When I started my first year at university I had my drawing arm in a cast. I had had a summer of endless ucas forms and university interviews and I had been accepted into my first choice Art Universities! I chose The Arts University Bournemouth (formerly called The Arts Institute) and I could not wait to start my life there. Despite all the preparing for university life which mainly included buying various cooking utensils and practising my drawing skills I also went to lots of parties.
Infact partying hard was my top priority! I was 18 and about to start the biggest adventure I thought I would ever have. I had friends who I was leaving behind and dreams I was chasing and several house parties to attend!
I went to a party, drunk more than I should have and while messing around with friends I broke my wrist. My right wrist. My drawing arm.
I had 2 painful operations to manipulate the wrist back into position, they didn't work. I then had an operation that pinned the bones in place with K wires I was in a lot of pain and felt helpless but I was quite satisfied that once the wires and cast were removed I could carry on as I was before. l was all set to have the the k wires removed at the hospital near my new university.

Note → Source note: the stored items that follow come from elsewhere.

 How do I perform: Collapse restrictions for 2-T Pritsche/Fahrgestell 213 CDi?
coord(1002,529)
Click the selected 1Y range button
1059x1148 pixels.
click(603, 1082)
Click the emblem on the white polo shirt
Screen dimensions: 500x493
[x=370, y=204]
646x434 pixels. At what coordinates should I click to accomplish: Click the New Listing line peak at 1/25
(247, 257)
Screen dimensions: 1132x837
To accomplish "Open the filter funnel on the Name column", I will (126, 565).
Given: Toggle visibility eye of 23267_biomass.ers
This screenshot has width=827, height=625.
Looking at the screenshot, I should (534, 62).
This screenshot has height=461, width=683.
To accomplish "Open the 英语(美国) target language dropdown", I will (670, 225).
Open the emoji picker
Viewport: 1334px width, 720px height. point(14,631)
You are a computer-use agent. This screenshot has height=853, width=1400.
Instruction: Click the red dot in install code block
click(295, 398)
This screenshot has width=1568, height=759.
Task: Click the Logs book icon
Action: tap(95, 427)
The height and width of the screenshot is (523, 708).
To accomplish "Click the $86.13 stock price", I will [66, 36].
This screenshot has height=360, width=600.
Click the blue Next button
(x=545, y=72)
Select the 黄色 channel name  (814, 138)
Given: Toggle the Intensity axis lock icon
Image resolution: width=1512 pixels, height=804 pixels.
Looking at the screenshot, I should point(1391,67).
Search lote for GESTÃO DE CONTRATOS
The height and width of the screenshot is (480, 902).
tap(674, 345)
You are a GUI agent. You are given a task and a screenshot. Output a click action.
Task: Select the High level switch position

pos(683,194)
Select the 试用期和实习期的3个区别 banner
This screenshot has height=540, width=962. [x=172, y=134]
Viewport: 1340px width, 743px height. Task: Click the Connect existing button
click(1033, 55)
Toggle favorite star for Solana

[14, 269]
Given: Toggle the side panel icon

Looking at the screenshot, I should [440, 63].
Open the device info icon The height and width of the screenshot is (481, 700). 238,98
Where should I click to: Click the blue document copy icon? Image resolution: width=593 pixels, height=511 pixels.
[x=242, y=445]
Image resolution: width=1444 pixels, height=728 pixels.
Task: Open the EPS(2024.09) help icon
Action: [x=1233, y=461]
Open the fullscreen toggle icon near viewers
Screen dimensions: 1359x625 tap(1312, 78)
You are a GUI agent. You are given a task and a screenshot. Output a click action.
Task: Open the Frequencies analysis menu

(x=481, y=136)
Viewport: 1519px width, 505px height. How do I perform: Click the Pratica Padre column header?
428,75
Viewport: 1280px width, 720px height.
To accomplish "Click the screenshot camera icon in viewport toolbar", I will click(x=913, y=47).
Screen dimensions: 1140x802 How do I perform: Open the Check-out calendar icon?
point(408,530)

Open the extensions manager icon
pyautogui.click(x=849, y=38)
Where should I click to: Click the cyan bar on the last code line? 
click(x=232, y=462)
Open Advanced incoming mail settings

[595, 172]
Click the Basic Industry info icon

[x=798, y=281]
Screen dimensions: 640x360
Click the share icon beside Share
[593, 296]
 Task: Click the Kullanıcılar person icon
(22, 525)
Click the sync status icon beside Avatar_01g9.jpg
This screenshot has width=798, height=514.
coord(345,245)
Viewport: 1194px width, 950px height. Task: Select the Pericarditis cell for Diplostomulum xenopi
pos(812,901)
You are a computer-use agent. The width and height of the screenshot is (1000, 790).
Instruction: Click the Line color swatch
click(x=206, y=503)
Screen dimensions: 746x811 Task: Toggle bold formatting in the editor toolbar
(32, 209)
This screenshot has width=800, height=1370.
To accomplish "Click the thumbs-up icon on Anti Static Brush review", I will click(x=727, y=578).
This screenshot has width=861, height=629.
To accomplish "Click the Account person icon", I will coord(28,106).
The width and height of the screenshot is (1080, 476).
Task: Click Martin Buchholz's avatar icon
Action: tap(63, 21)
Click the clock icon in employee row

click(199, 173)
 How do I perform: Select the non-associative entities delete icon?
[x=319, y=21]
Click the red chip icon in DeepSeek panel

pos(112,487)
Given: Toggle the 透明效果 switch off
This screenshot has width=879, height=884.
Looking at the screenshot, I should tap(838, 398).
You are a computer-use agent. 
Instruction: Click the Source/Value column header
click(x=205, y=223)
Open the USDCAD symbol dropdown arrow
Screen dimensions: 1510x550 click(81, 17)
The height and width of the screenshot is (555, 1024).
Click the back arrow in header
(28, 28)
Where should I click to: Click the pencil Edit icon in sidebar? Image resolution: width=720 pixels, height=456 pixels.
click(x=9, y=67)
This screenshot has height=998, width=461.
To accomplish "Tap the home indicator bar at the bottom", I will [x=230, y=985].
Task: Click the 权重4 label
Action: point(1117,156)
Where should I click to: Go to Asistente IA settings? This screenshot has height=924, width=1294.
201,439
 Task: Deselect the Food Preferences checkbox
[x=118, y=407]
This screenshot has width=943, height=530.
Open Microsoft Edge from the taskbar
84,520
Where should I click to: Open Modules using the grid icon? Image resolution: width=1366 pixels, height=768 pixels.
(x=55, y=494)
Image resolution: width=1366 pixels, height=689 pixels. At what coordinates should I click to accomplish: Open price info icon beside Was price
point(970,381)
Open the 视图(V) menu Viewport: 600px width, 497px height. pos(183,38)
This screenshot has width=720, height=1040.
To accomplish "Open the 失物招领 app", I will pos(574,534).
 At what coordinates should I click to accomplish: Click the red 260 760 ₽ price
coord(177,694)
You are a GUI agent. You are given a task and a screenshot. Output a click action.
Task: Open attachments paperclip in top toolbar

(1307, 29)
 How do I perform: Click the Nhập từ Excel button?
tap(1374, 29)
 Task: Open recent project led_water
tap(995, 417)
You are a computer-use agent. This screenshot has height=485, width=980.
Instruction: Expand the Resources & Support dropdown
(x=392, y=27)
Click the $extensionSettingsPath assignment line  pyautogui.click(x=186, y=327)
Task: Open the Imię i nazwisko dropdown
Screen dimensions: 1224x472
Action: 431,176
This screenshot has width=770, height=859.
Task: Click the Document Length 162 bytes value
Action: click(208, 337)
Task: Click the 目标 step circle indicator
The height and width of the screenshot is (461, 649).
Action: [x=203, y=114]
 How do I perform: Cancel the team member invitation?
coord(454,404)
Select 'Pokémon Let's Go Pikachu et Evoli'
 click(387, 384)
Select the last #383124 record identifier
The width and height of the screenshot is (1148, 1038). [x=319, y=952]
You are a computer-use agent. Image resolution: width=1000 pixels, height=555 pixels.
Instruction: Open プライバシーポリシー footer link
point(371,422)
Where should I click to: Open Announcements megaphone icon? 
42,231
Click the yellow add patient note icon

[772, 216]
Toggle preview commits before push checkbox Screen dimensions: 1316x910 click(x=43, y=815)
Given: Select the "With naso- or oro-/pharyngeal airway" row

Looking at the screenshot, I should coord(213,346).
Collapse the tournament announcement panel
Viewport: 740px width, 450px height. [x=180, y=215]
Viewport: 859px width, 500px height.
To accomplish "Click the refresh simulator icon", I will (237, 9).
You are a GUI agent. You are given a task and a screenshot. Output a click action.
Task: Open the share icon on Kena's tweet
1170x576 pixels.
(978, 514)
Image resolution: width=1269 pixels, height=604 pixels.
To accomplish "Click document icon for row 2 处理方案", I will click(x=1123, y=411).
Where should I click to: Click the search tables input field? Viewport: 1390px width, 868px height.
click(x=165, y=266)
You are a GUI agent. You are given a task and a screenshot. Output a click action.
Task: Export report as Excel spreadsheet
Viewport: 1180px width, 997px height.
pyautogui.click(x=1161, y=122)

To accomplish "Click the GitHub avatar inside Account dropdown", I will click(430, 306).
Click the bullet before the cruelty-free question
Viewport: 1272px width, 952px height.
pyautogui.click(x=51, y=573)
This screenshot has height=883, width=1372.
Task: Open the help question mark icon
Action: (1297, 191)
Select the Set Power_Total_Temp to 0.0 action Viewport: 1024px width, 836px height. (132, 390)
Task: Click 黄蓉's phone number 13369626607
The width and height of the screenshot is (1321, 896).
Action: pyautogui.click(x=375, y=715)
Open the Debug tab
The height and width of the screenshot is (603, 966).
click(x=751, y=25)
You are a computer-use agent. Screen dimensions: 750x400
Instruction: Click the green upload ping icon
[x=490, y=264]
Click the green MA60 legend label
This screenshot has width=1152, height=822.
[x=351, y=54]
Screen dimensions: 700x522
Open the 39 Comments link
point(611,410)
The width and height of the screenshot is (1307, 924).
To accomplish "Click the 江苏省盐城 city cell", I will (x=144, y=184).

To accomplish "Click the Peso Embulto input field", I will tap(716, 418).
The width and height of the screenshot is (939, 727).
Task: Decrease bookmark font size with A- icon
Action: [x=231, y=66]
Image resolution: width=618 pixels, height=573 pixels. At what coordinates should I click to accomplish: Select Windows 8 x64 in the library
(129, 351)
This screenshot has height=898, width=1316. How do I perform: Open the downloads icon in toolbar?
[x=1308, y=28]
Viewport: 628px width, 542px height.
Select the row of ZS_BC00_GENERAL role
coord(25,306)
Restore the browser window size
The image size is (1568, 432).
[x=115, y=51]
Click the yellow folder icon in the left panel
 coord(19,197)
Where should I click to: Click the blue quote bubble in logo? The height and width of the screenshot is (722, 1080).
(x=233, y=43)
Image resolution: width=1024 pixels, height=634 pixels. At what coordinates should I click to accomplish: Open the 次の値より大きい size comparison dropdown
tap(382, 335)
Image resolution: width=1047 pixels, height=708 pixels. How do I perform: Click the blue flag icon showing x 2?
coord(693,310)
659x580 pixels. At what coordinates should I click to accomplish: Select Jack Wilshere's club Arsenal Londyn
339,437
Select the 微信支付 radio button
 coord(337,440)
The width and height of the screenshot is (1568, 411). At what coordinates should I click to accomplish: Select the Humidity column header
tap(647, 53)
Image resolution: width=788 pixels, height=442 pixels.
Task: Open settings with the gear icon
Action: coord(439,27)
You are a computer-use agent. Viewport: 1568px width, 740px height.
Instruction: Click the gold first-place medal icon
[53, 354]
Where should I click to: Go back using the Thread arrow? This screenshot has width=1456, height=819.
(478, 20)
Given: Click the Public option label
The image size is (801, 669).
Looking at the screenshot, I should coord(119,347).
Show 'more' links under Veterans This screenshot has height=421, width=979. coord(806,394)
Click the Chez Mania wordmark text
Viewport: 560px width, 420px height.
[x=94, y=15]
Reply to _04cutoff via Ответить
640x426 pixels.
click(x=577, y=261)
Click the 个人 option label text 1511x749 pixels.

Starting my degree with my arm pinned and in a cast wasn't ideal but I was sure that once everything was removed it wouldn't take long for the movement to fully return.
My first day of university!
I remember how much I loved the north facing studios, they were built with enormous north facing windows intended to capture the most natural light! I was so excited make the most of the amazing light, only trouble was I could just see very clearly how disappointing my work was. During the drawing workshops I had to use my left hand and I started to produce embarrassingly poor work.
I found it easier to put a paintbrush down the front of my cast and paint with my right hand, I could only produce shakey stiff movements, I was like a heavy handed toddler, unable to express the thoughts in my head.
I was embarrassed with everything I created but I was literally counting down the days until I could have my arm back and I was adamant that when that happened I could catch up on everything I missed.
I was wrong.
When my plaster cast was removed and the k wires were taken out of the bones I was so shocked with how my wrist looked. My wrist looked deformed and I could hardly move it, instead of finally being able to show off my drawing skills I could hardly even dress myself.
Over the next few weeks I was in constant agony and avoided using my right hand for anything. It was agony to I rotated and every time I did it would dislocate.
I have hypermobile bones they are still extremely bendy for an adult, because of this it is very difficult for them to stick back together, especially around a joint that needs to rotate. I was diagnosed with right wrist instability with dislocation upon rotation.
This X-ray was taken once one of the metal plates were removed due to rotation problems.
I had to lean away from drawing and I decided to focus more on collage work because that was something I could do without putting a strain on my wrist.
The word ‘Collage' is derived from the French word ‘coller' which actually means “to glue”
I love the idea that you can create something aesthetically pleasing by assembling different mediums of visual art. In other words using several different pieces to create a new whole!
I wanted to be glued back together myself. I was broken, I was upset..... I was not defeated.
I started making collages using hole punchings from magazines, I loved building up a picture using tiny pieces of colour and being able to step back and see it transformed into a collage.
One of my favourite collage pieces was my self portrait. I drew myself upside down and falling backwards and I would sit for hours on end building the picture up bit by bit using hole punchings from recycled magazines.
I used a 6ft by 4ft plank of wood to assemble the pieces on. I decided was only allowed to use hole punchings from recycled magazines so I spent a lot of the time collecting other people's thrown away glossy OK, Closer and Cosmopolitan magazines. I didn't care about the gossip or makeup tips that the pages were filled with, I wanted the colours, I would just sit for hours on end hole punching the pages and lining up the colours.
It took forever to glue all the pieces to create the portrait of myself. Yet I purposely left the portrait unfinished, it was left unfinished because it reflected how I saw myself, I was frustrated, disappointed and upset and above all I was broken. The only thing I knew was certain was I wasn't giving up!